The Government has already announced its proposal to introduce fixed costs in claims worth less than £250,000.00, a move proposed by Lord Justice Jackson in February 2016, and it seems that such plans are already progressing. If such plans were to come into force Claimant solicitors would receive a fixed amount for their costs in all such claims.
James Braund, specialist personal injury solicitor at Trethowans LLP’s Poole Office highlights that “the concern amongst many Claimant personal injury solicitors is that such proposals may not take into account the complexity of the particular case or the conduct of the Defendant, both of which can mean that considerably more costs may be incurred than may be recoverable under any scheme which may come in. This raises the concern as to whether some firms may be forced to cut corners or look to recover any shortfall in their costs from the Claimant.”
However, in the recent case of Broadhurst v Tan the Court of Appeal determined that such fixed costs (which are currently in place for personal injury claims under £25,000.00) do not apply in cases (outside the low value claims portal) where a Claimant has beaten their own Part 36 Offer. In any personal injury case it is open to either party to make an offer to settle the claim (by way of Part 36 of the Civil Procedure Rules). There are already a number of consequences of a party “beating such an offer”, i.e. achieving a better result at trial than their offer would have been (had it been accepted), including penalty interest and a 10% uplift for the Claimant’s damages, and it was confirmed in this ruling that a further consequence for a Claimant in such a position would be to avoid the fixed costs regime.

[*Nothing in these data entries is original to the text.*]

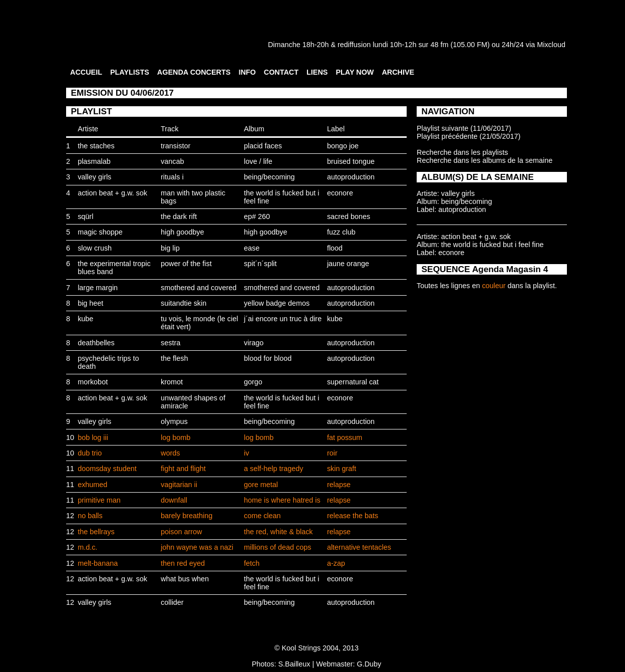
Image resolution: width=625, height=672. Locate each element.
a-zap (336, 563)
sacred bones (349, 216)
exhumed (92, 485)
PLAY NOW (355, 72)
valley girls (94, 177)
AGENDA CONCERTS (194, 72)
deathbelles (96, 343)
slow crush (95, 248)
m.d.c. (87, 547)
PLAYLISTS (130, 72)
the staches (96, 146)
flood (335, 248)
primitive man (99, 500)
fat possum (345, 437)
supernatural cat (353, 382)
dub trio (90, 453)
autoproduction (351, 177)
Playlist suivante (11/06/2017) (464, 128)
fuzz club (341, 232)
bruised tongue (351, 161)
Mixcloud (551, 45)
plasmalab (94, 161)
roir (332, 453)
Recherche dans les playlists (462, 152)
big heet (90, 303)
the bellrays (96, 532)
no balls (90, 516)
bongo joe (343, 146)
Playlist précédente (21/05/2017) (468, 136)
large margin (98, 288)
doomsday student (107, 469)
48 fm (439, 45)
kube (85, 319)
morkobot (93, 382)
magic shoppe (100, 232)
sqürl (85, 216)
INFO (247, 72)
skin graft (342, 469)
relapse (339, 485)
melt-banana (98, 563)
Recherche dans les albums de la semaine (484, 160)
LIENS (317, 72)
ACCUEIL (86, 72)
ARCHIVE (398, 72)
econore (340, 193)
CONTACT (281, 72)
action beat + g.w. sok (112, 193)
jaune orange (348, 264)
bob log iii (93, 437)
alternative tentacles (359, 547)
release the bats (353, 516)
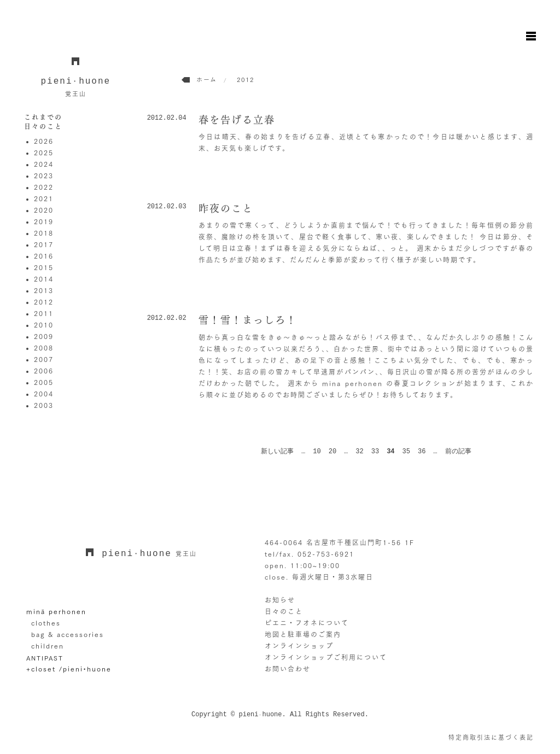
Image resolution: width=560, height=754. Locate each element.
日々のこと (284, 611)
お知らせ (280, 600)
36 (422, 452)
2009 (44, 336)
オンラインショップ (299, 646)
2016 (44, 256)
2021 (44, 198)
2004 (44, 394)
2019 (44, 221)
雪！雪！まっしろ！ (248, 320)
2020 (44, 210)
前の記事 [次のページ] (458, 452)
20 (332, 452)
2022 (44, 187)
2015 (44, 267)
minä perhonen (56, 611)
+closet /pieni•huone (69, 669)
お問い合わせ (288, 669)
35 (406, 452)
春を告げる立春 (237, 120)
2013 (44, 290)
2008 (44, 348)
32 (359, 452)
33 (375, 452)
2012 (44, 302)
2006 (44, 371)
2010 (44, 325)
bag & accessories (67, 634)
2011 (44, 313)
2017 (44, 244)
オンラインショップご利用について (326, 657)
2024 (44, 164)
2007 (44, 359)
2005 (44, 382)
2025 (44, 153)
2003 (44, 405)
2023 (44, 176)
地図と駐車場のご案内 (303, 634)
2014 (44, 279)
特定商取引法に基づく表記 (491, 737)
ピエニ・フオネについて (307, 623)
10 (317, 452)
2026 (44, 141)
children (48, 646)
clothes (46, 623)
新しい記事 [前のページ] (277, 452)
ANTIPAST (45, 657)
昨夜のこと (226, 208)
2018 (44, 233)
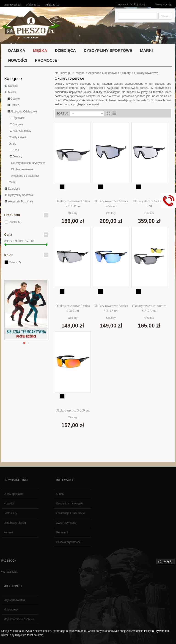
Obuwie (15, 98)
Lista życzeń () (12, 4)
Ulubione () (33, 4)
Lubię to (168, 561)
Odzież (15, 105)
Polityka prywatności (69, 542)
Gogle (12, 144)
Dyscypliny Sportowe (21, 195)
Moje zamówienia (14, 600)
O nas (60, 494)
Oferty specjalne (14, 494)
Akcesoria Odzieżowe (24, 112)
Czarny (15, 262)
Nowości (9, 504)
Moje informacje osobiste (19, 619)
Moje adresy (11, 610)
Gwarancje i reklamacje (71, 513)
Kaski (16, 150)
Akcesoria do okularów (25, 176)
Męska (12, 92)
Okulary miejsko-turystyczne (28, 163)
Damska (13, 86)
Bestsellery (10, 513)
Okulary (17, 156)
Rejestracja (140, 4)
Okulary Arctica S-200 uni (73, 410)
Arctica (15, 222)
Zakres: (8, 241)
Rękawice (19, 118)
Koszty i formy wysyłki (70, 504)
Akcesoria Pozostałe (21, 202)
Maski (12, 182)
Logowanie (123, 4)
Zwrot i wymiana (66, 523)
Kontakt (8, 532)
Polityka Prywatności (157, 631)
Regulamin (63, 532)
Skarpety (18, 124)
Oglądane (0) (52, 4)
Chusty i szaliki (18, 137)
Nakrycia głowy (22, 131)
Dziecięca (14, 188)
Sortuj (62, 114)
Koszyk (160, 4)
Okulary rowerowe (22, 169)
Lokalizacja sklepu (15, 523)
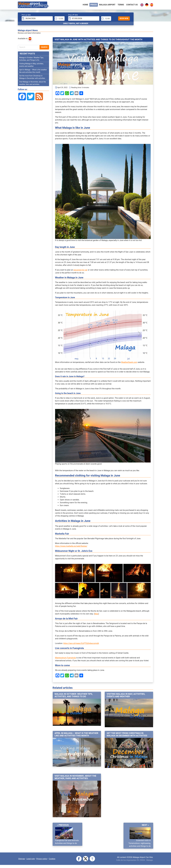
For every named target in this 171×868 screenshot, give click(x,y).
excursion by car (80, 271)
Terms (121, 5)
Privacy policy (43, 859)
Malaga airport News (28, 31)
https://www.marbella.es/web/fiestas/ (71, 547)
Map (96, 614)
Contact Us (132, 5)
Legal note (31, 859)
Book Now (124, 19)
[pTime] (60, 19)
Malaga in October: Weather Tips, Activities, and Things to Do (74, 696)
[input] (37, 19)
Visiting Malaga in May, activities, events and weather (126, 696)
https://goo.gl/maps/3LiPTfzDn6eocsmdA (81, 644)
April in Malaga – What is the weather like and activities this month (77, 735)
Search (44, 48)
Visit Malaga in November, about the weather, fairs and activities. (76, 778)
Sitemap (22, 859)
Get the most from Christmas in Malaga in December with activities (127, 735)
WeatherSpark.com (129, 363)
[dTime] (106, 19)
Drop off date (73, 16)
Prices (93, 5)
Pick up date (26, 16)
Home (85, 5)
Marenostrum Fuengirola (65, 658)
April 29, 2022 (61, 88)
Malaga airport (107, 5)
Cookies (54, 859)
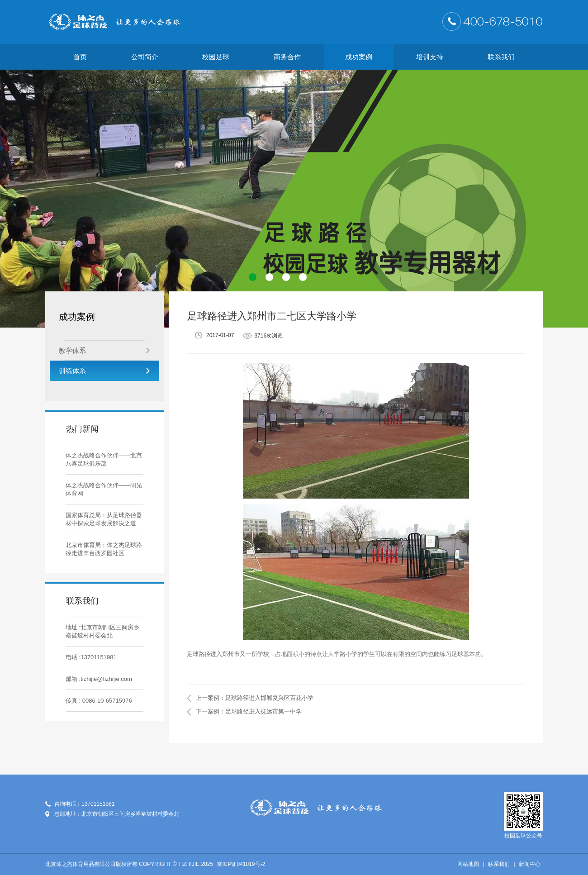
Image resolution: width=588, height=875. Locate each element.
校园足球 (216, 57)
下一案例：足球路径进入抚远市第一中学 (249, 711)
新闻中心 (530, 864)
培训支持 (430, 57)
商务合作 (287, 57)
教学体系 (104, 350)
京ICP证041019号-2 (241, 864)
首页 (80, 57)
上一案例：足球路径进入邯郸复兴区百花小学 (255, 698)
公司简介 (145, 57)
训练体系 (104, 371)
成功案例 (359, 57)
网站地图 (468, 864)
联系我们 (501, 57)
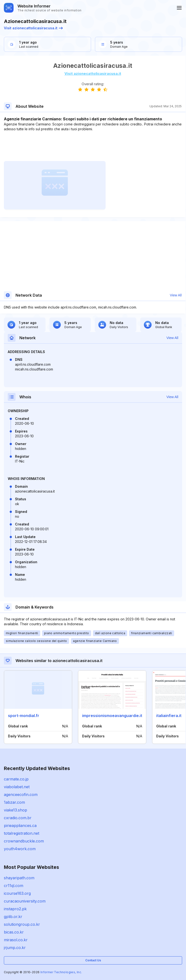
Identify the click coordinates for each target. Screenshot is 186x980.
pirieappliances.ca (20, 826)
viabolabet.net (17, 787)
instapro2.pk (15, 908)
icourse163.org (17, 893)
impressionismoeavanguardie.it (112, 716)
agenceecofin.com (21, 794)
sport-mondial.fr (24, 716)
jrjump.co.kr (14, 947)
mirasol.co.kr (16, 940)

James added that “the Broadhurst judgment is a welcome, but perhaps not completely unsurprising decision. It has long been established that indemnity costs flow from a Claimant beating their own Part 36 Offer and to alter this in fixed costs cases would significantly reduce the potency of a Claimant Part 36 Offer. If we do see an extension of the fixed costs regime it is likely that bullish Claimant offers early in cases may become more common.”